§ **Work to complete**
Take the line with "LineOfSight: Cast ray'" and every line after it in the data. Transcribe them exactly, through the last.

§ **Extracted entries**
···

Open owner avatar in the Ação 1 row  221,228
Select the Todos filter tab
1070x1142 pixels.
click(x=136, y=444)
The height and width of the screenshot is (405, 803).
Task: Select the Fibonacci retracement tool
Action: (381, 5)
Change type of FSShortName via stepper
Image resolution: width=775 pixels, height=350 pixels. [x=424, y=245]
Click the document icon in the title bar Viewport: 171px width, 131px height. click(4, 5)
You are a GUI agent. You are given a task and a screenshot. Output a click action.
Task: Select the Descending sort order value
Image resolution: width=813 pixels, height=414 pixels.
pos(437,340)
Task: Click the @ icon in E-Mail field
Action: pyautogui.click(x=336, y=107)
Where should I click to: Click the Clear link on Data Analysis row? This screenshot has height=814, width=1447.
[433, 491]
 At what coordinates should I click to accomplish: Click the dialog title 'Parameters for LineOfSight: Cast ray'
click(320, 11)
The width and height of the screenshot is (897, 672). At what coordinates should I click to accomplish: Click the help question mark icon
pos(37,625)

···

§ **Answer section**
 At what coordinates should I click to accomplish: Click the dialog title 'Parameters for LineOfSight: Cast ray'
click(320, 11)
The width and height of the screenshot is (897, 672). At what coordinates should I click to accomplish: Click the help question mark icon
pos(37,625)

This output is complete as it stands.